Module 4 Assignment: Distributed processing and scale#
Scenario#
You are advising a platform team designing data infrastructure for repeatable model training and monitoring. The stakeholders are: data engineer, ML engineer, security architect, data steward, and platform owner.
Task#
Answer the module question: When does scale require distributed computation?
Use the module lab and course readings to produce: AI data platform design review with lineage, quality checks, cost controls, and access model focused on distributed processing and scale: Profile batch processing and identify bottlenecks..
Required Evidence#
Define the decision or system boundary in one paragraph.
Identify the dataset, proxy data, or evidence source you used: synthetic pipeline events with freshness, schema drift, lineage completeness, volume, and access-risk indicators.
Compare at least two alternatives, baselines, policies, or designs.
Report one quantitative result or structured scoring table.
Explain two failure modes and one mitigation for each.
State what additional evidence would be required before real deployment.
Submission#
Submit the completed notebook plus a 900-1200 word memo. The memo must include clear headings for context, method, evidence, risks, recommendation, and open questions.
# Assignment workspace for Module 4: Distributed processing and scale
module = 4
decision = "When does scale require distributed computation?"

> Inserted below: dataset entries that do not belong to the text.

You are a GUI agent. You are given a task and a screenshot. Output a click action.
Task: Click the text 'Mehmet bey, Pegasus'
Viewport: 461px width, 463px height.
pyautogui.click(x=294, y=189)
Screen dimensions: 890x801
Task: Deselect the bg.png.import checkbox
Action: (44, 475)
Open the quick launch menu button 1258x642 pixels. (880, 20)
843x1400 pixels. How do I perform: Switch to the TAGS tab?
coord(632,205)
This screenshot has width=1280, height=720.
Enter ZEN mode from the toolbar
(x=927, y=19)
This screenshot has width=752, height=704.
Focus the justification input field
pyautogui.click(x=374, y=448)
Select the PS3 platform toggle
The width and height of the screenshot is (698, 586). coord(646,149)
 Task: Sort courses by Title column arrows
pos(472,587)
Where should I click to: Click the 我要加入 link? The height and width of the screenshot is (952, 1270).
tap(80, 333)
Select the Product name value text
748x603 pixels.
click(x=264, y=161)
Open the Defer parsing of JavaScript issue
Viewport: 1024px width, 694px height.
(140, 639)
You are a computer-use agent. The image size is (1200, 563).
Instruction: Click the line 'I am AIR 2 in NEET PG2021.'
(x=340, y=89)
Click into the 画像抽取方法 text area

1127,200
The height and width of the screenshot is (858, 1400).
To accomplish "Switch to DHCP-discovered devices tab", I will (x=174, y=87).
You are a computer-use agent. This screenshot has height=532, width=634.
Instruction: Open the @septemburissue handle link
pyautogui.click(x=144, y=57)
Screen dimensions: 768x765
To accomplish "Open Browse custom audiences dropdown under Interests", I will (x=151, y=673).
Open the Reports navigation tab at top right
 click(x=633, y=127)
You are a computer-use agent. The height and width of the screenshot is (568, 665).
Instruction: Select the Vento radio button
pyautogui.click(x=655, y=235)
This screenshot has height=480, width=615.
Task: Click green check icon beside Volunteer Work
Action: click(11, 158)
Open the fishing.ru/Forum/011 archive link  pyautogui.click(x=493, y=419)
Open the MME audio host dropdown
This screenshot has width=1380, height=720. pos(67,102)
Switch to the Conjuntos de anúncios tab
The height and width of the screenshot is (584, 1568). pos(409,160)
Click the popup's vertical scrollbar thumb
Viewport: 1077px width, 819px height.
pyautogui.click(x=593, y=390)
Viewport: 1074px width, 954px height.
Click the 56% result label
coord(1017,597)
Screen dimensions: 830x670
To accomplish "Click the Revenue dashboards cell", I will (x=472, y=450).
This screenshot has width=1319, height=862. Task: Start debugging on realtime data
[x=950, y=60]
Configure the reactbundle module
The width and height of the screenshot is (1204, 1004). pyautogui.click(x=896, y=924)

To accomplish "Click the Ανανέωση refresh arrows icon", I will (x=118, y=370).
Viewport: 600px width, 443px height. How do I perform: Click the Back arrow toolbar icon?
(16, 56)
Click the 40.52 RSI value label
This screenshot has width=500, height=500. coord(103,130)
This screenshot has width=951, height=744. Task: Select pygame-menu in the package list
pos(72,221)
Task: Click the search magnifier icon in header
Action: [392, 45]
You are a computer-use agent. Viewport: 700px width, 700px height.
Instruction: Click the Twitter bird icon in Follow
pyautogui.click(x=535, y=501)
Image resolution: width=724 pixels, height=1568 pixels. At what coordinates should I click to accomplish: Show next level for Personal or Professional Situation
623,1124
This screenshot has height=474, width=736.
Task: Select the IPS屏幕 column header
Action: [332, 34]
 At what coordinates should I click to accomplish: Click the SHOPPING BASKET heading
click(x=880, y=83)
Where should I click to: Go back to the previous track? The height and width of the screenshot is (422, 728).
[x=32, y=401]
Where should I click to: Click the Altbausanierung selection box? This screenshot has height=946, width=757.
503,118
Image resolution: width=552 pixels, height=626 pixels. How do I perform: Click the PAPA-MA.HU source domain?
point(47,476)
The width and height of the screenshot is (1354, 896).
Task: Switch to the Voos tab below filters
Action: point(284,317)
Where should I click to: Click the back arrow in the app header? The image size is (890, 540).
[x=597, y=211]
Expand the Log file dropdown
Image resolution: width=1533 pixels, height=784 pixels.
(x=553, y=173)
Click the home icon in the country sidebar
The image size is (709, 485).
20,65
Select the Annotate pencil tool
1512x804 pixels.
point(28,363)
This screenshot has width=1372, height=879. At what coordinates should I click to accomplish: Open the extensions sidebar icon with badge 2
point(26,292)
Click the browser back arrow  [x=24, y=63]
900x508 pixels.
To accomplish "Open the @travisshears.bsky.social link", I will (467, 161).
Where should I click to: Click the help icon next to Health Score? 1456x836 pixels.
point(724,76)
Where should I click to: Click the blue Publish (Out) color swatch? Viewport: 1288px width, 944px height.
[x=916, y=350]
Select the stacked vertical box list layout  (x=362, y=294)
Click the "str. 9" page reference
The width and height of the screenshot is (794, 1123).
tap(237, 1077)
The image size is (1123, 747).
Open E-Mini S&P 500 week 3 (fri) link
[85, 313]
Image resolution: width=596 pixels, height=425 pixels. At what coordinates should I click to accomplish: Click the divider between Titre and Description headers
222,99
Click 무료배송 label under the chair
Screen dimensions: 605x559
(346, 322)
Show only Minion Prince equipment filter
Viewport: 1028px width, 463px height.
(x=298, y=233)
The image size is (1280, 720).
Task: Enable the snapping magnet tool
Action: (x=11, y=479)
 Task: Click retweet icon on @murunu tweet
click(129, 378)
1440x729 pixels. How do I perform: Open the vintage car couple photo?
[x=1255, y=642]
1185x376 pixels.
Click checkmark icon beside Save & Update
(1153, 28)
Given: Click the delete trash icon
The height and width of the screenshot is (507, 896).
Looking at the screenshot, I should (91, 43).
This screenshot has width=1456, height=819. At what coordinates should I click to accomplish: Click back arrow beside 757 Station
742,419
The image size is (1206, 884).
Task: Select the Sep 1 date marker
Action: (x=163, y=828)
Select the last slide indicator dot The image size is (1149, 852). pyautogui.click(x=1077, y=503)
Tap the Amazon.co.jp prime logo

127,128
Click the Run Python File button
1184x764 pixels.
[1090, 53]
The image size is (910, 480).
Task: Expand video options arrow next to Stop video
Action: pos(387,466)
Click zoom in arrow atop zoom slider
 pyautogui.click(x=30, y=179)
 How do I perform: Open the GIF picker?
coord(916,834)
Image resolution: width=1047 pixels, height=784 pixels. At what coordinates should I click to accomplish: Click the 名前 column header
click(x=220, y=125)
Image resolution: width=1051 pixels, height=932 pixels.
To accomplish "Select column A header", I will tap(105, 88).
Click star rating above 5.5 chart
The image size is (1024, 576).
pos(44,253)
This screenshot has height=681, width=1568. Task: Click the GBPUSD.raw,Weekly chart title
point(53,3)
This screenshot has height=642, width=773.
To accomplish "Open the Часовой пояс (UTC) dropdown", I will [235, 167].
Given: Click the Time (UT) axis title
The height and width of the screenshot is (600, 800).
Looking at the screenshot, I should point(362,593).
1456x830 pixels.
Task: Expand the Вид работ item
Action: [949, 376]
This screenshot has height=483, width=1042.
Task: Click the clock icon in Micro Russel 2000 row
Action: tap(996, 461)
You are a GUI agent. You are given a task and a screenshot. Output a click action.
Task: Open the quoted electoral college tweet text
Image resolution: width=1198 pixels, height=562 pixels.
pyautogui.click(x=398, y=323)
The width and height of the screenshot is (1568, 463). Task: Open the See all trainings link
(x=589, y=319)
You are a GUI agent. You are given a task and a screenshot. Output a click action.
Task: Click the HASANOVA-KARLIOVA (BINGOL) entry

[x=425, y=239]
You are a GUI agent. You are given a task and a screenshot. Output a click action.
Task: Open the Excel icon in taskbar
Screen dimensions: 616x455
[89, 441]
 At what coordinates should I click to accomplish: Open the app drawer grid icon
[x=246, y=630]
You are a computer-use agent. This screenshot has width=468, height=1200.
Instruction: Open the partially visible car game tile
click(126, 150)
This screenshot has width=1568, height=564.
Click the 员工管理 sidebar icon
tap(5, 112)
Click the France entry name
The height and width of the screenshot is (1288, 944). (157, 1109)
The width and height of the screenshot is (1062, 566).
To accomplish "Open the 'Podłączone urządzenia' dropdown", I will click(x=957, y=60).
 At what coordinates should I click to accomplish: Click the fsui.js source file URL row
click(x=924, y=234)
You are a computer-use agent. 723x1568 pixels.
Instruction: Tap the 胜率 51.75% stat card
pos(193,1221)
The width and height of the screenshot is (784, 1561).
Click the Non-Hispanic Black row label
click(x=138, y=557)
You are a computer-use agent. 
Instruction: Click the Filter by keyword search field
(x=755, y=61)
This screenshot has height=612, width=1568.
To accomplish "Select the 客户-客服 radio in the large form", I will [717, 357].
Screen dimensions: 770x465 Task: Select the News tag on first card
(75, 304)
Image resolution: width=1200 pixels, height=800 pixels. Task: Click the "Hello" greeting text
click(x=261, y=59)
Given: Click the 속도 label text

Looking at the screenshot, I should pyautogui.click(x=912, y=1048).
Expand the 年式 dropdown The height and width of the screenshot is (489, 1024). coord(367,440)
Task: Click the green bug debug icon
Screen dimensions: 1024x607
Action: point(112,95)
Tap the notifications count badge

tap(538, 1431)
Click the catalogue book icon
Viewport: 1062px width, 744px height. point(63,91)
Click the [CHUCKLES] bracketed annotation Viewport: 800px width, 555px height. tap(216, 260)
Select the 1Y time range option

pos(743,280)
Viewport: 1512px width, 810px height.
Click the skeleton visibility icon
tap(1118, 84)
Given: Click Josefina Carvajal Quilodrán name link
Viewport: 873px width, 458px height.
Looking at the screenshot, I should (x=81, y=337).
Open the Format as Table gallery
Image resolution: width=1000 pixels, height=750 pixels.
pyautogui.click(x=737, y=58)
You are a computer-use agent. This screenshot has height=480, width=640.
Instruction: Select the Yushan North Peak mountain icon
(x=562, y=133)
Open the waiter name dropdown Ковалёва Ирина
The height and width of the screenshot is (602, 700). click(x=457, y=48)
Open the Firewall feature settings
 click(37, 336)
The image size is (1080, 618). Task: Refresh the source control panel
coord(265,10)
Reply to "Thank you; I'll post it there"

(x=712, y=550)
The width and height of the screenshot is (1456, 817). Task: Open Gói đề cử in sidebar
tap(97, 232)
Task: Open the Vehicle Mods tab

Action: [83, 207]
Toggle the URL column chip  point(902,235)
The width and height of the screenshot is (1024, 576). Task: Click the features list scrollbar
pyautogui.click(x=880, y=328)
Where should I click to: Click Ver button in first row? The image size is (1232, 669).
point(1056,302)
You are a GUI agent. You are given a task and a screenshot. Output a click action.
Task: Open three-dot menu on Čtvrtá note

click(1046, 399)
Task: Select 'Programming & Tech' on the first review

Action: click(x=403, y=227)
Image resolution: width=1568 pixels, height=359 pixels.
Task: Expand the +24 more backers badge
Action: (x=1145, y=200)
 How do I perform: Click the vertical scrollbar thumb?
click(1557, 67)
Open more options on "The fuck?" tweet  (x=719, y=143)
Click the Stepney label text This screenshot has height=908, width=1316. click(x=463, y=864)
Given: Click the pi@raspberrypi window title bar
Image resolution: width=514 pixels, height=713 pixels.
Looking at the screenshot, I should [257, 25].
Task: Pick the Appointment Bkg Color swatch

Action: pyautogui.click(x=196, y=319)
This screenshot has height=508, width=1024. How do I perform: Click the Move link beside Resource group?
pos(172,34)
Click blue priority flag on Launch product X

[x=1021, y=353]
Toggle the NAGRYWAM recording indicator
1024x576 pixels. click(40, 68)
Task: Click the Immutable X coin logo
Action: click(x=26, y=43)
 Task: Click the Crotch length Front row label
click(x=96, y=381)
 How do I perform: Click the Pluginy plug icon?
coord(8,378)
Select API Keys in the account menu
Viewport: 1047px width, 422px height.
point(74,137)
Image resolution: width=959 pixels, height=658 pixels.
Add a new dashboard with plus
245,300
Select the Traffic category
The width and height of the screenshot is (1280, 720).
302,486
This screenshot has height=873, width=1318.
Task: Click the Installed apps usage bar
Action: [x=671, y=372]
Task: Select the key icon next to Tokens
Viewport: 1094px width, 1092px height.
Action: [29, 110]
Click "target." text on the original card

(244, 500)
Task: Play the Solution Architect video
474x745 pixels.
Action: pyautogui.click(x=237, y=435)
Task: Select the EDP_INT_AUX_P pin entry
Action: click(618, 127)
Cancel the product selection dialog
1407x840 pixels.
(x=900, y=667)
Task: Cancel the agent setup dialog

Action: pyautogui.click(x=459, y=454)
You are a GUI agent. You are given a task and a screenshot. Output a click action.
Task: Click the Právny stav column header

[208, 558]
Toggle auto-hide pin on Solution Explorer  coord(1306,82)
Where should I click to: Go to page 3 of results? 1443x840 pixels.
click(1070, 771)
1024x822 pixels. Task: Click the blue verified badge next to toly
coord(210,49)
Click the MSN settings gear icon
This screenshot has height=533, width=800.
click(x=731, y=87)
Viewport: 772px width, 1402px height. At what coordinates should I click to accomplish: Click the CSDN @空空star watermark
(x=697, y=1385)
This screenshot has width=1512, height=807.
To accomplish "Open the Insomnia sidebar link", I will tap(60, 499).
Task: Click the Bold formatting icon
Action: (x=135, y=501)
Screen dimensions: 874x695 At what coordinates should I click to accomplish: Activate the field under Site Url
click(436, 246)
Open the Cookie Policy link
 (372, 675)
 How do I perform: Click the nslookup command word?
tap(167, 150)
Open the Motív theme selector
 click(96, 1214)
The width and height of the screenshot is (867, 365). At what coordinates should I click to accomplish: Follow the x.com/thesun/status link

artifact = "AI data platform design review with lineage, quality checks, cost controls, and access model focused on distributed processing and scale: Profile batch processing and identify bottlenecks."
alternatives = [
{"option": "baseline_or_manual_process", "strength": "", "risk": "", "evidence": ""},
{"option": "ai_assisted_or_advanced_option", "strength": "", "risk": "", "evidence": ""},
]
recommendation = {
"decision": decision,
"recommended_option": "",
"minimum_evidence_before_pilot": [],
"monitoring_metric": "",
"rollback_trigger": "",
}
{"module": module, "artifact": artifact, "alternatives": alternatives, "recommendation": recommendation}
{'module': 4,
'artifact': 'AI data platform design review with lineage, quality checks, cost controls, and access model focused on distributed processing and scale: Profile batch processing and identify bottlenecks.',
'alternatives': [{'option': 'baseline_or_manual_process',
'strength': '',
'risk': '',
'evidence': ''},
{'option': 'ai_assisted_or_advanced_option',
'strength': '',
'risk': '',
'evidence': ''}],
'recommendation': {'decision': 'When does scale require distributed computation?',
'recommended_option': '',
'minimum_evidence_before_pilot': [],
'monitoring_metric': '',
'rollback_trigger': ''}}
Acceptance Criteria#
Your submission is complete only if another reviewer can reproduce your reasoning from the evidence you provide. You do not need production-grade data, but you must be explicit about proxy-data limits and what would change with real institutional data.